Instructions for the task
Recast the records from the line containing "Task: Click the logout (退出) icon" through the end of the records as a two-column CSV with the headers instruction and response. Give one row for each record, holding its text and its answer, each in a single quoted field with line breaks replaced by spaces, and leave the pictures out.

Dataset excerpts
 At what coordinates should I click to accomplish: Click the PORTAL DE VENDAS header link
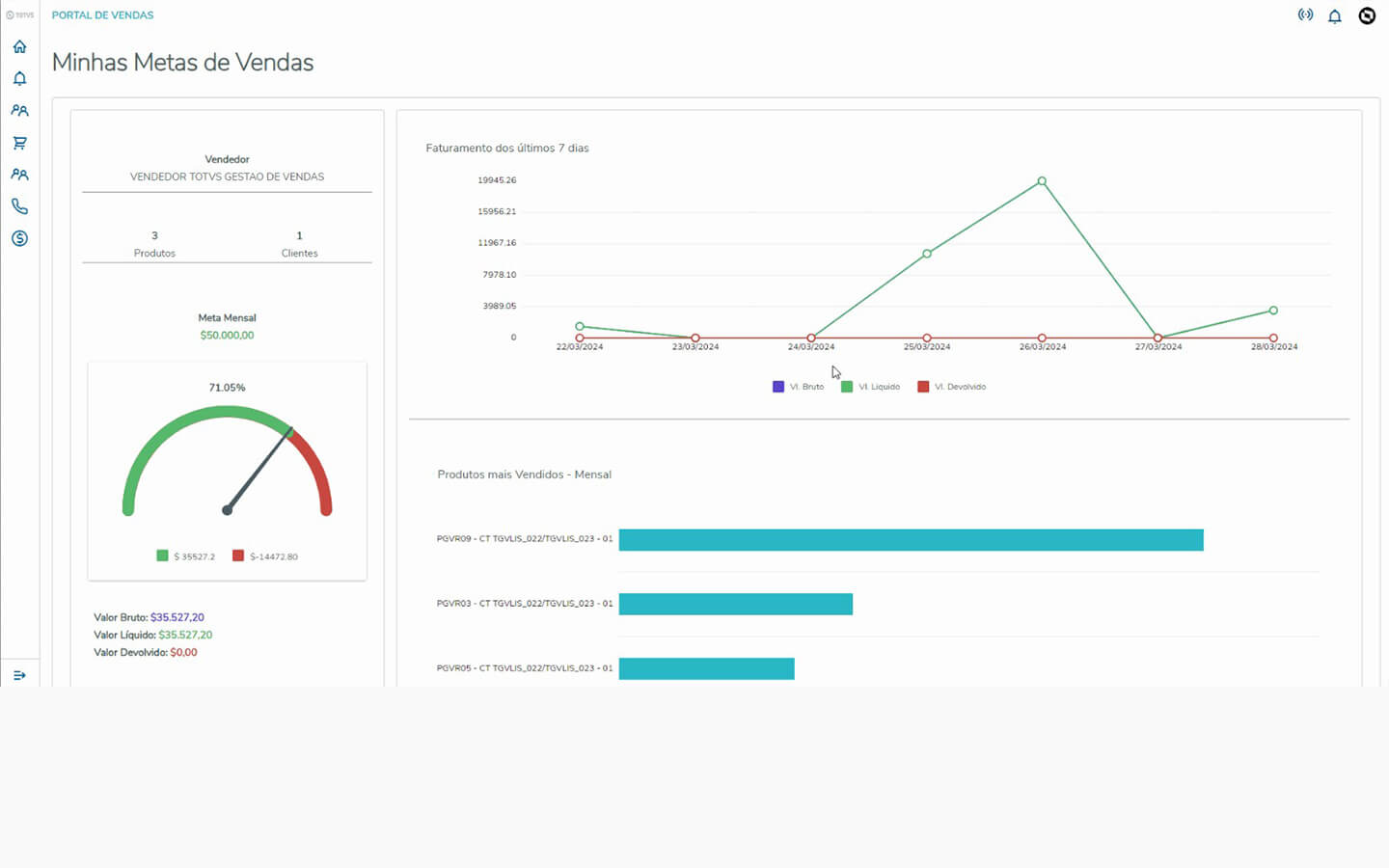click(102, 15)
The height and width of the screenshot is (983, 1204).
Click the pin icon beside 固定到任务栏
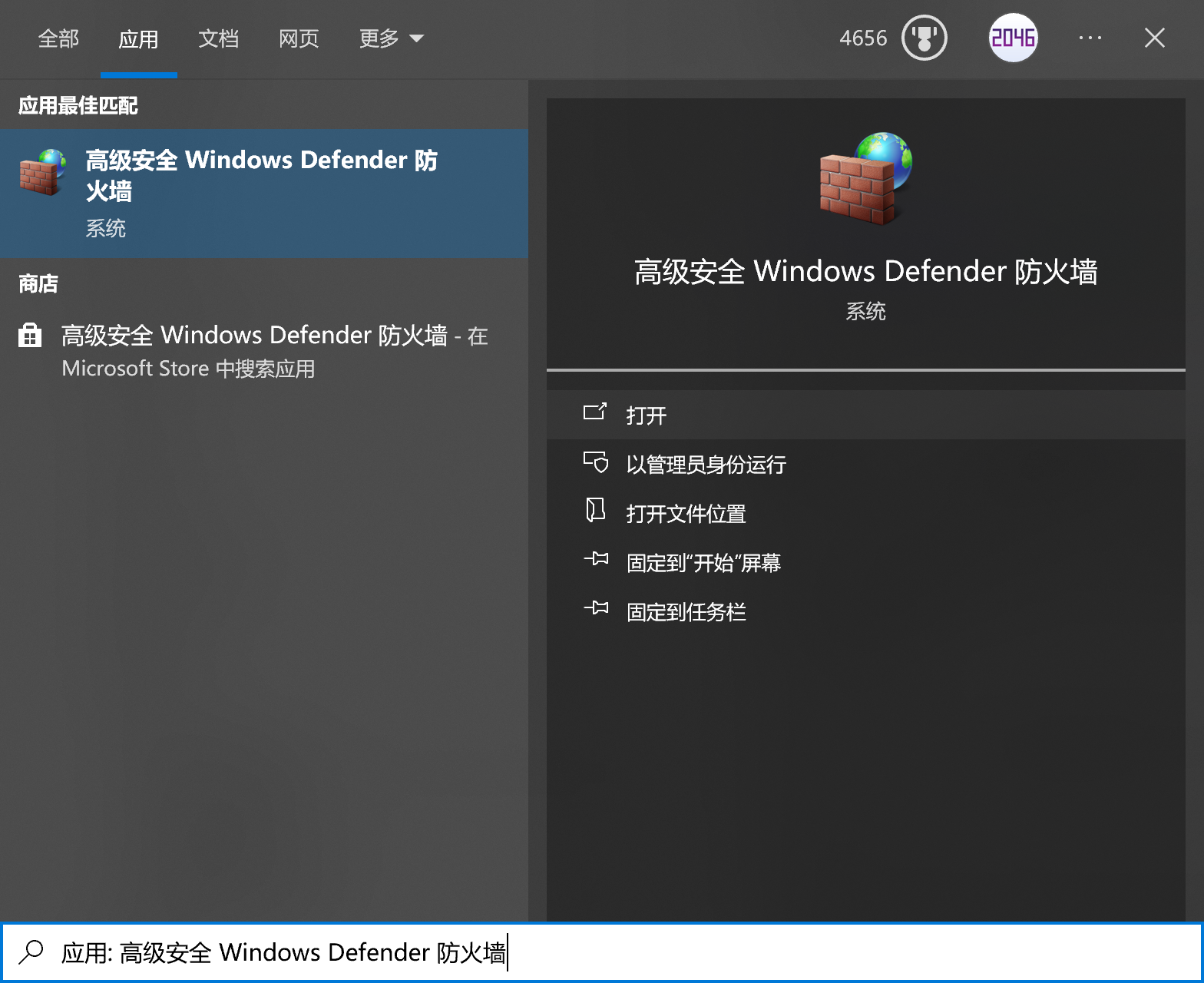(x=596, y=609)
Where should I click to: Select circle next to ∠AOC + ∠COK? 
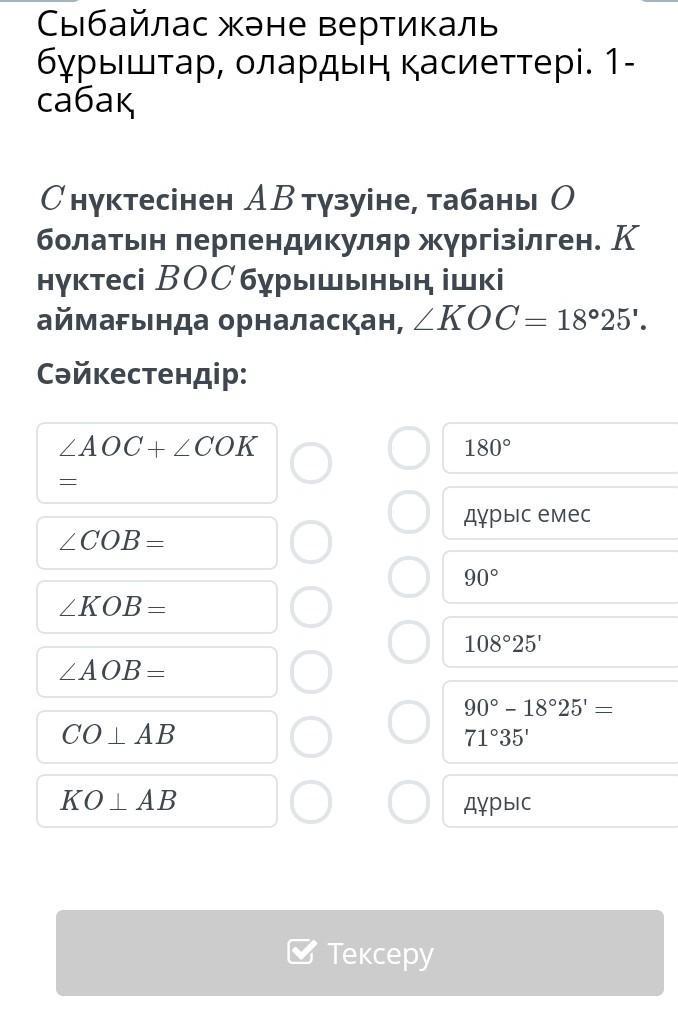click(311, 463)
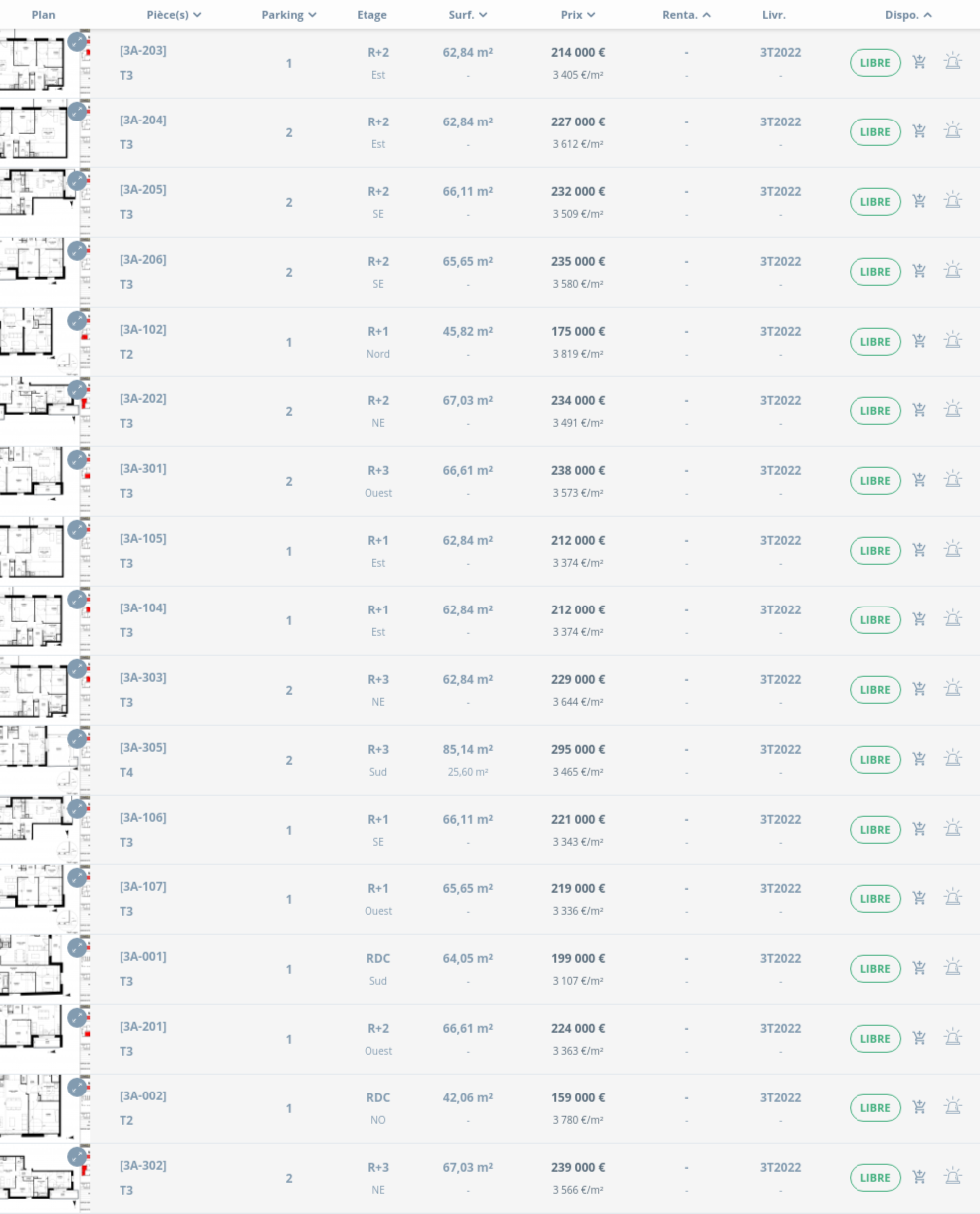Sort by the Surf. column header
The width and height of the screenshot is (980, 1214).
[x=468, y=15]
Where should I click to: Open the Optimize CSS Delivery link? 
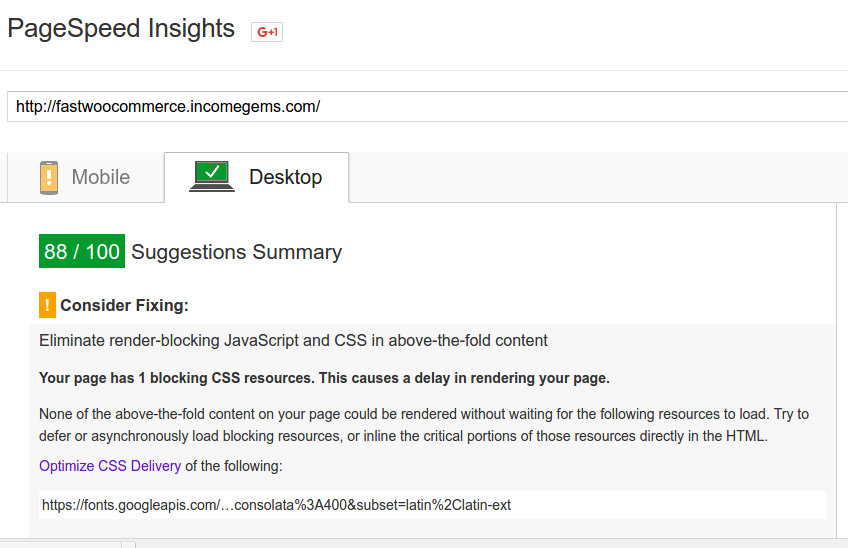click(110, 466)
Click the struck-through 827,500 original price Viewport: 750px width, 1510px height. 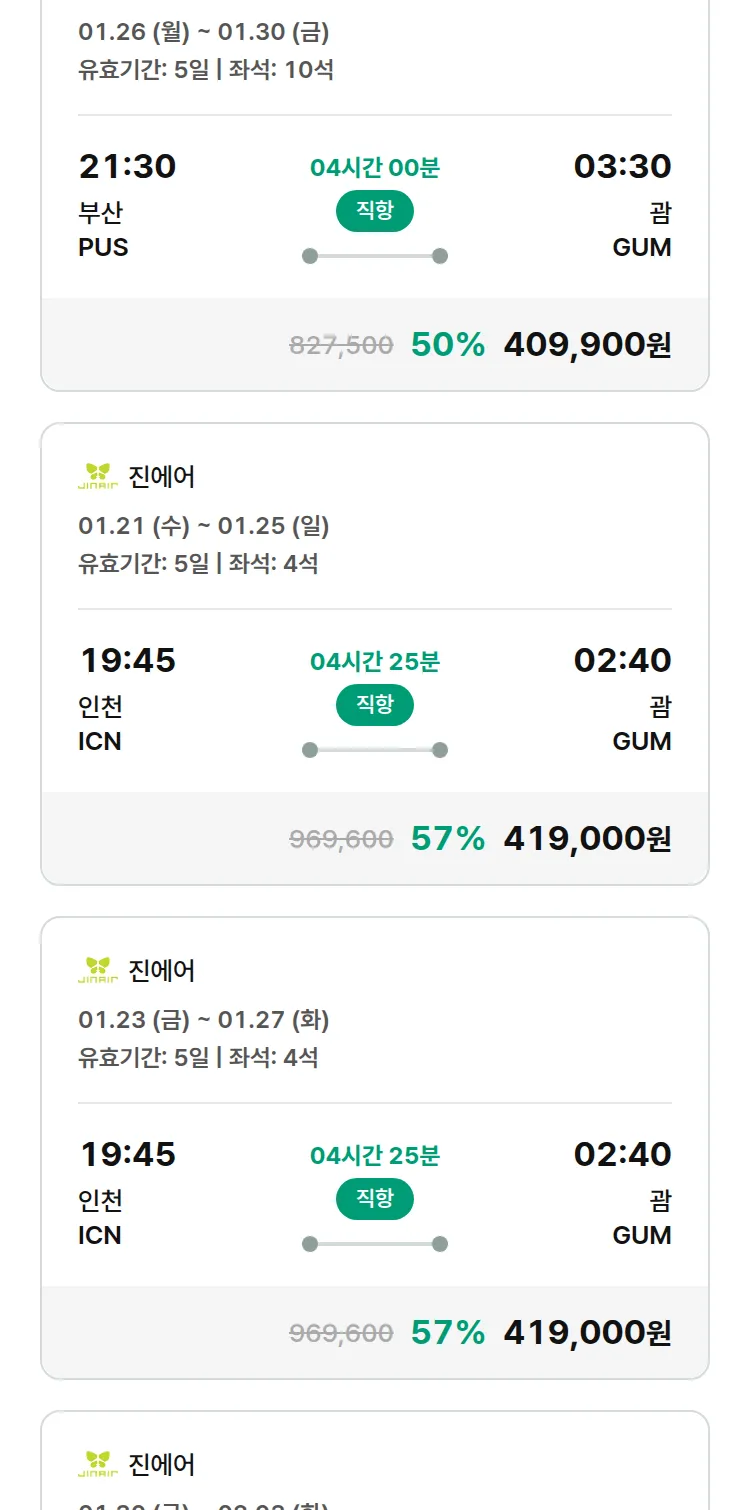point(341,345)
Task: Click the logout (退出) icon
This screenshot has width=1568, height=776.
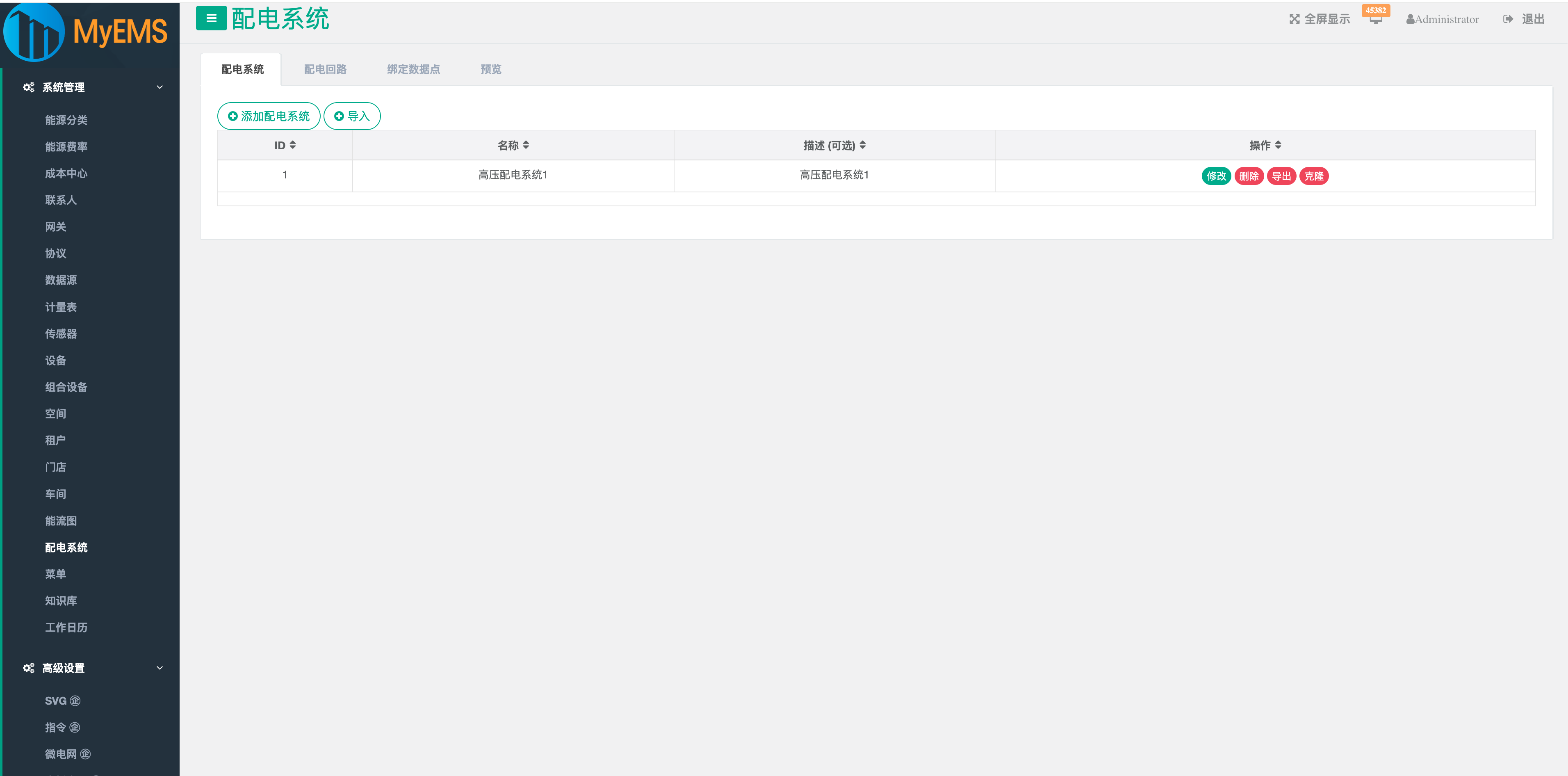Action: click(1508, 19)
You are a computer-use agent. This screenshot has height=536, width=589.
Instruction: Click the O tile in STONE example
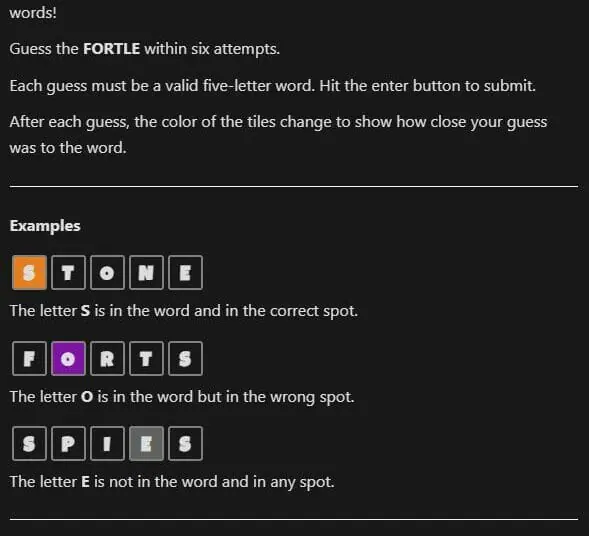[107, 273]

Task result
instruction,response
"Task: Click the logout (退出) icon This screenshot has width=1568, height=776.","Action: click(1508, 19)"
"You are a computer-use agent. This screenshot has height=536, width=589. Instruction: Click the O tile in STONE example","[107, 273]"